Supplied records:
▬▬▬▬▬▬▬▬▬▬

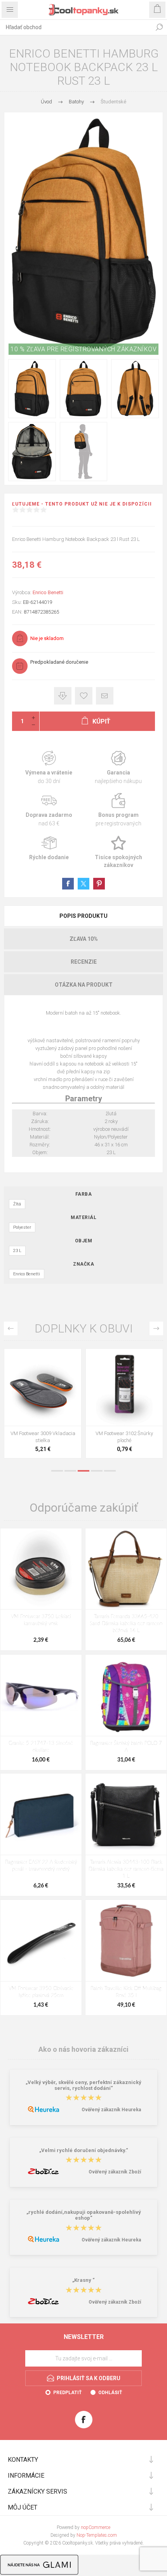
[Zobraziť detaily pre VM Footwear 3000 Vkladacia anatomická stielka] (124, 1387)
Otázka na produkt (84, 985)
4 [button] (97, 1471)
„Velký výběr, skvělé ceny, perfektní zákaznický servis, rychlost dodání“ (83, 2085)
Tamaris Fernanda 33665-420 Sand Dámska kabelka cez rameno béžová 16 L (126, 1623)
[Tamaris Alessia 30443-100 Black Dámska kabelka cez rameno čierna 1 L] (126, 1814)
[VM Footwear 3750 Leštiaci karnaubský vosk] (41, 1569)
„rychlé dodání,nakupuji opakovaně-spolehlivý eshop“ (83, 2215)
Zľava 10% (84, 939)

▬▬▬▬▬▬▬▬▬▬

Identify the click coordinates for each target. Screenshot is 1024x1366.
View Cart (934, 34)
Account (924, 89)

▬▬▬▬▬▬▬▬▬▬

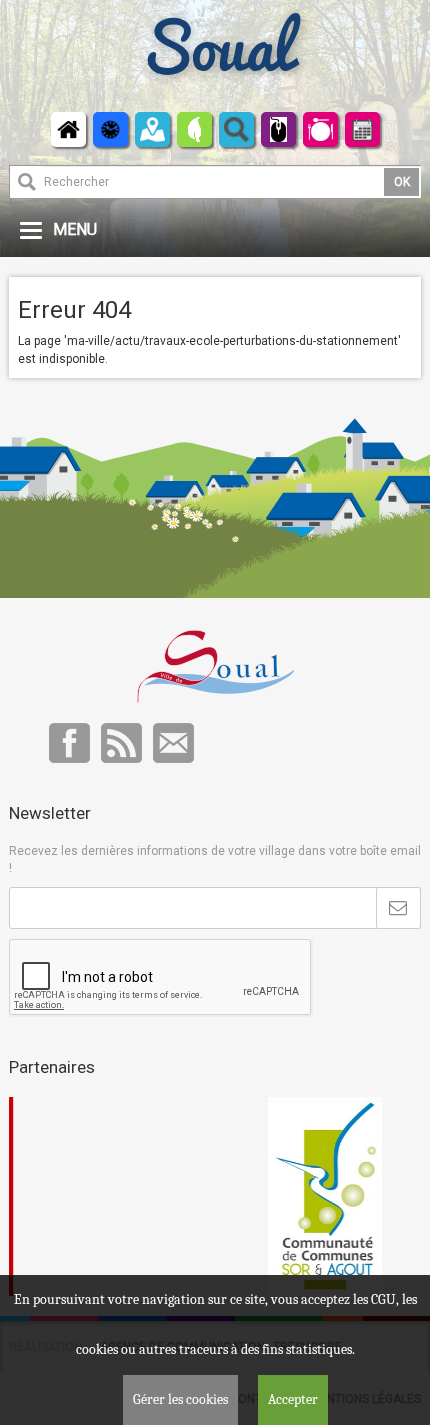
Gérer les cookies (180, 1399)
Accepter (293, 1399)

▬▬▬▬▬▬▬▬▬▬

What needs to be done: Above are the records. Print exactly, and only, the lines from the line with "[Zobraziť detaily pre" to the line with "[VM Footwear 3750", both inclusive.

Task response:
[Zobraziť detaily pre VM Footwear 3000 Vkladacia anatomická stielka] (124, 1387)
Otázka na produkt (84, 985)
4 [button] (97, 1471)
„Velký výběr, skvělé ceny, perfektní zákaznický servis, rychlost dodání“ (83, 2085)
Tamaris Fernanda 33665-420 Sand Dámska kabelka cez rameno béžová 16 L (126, 1623)
[Tamaris Alessia 30443-100 Black Dámska kabelka cez rameno čierna 1 L] (126, 1814)
[VM Footwear 3750 Leštiaci karnaubský vosk] (41, 1569)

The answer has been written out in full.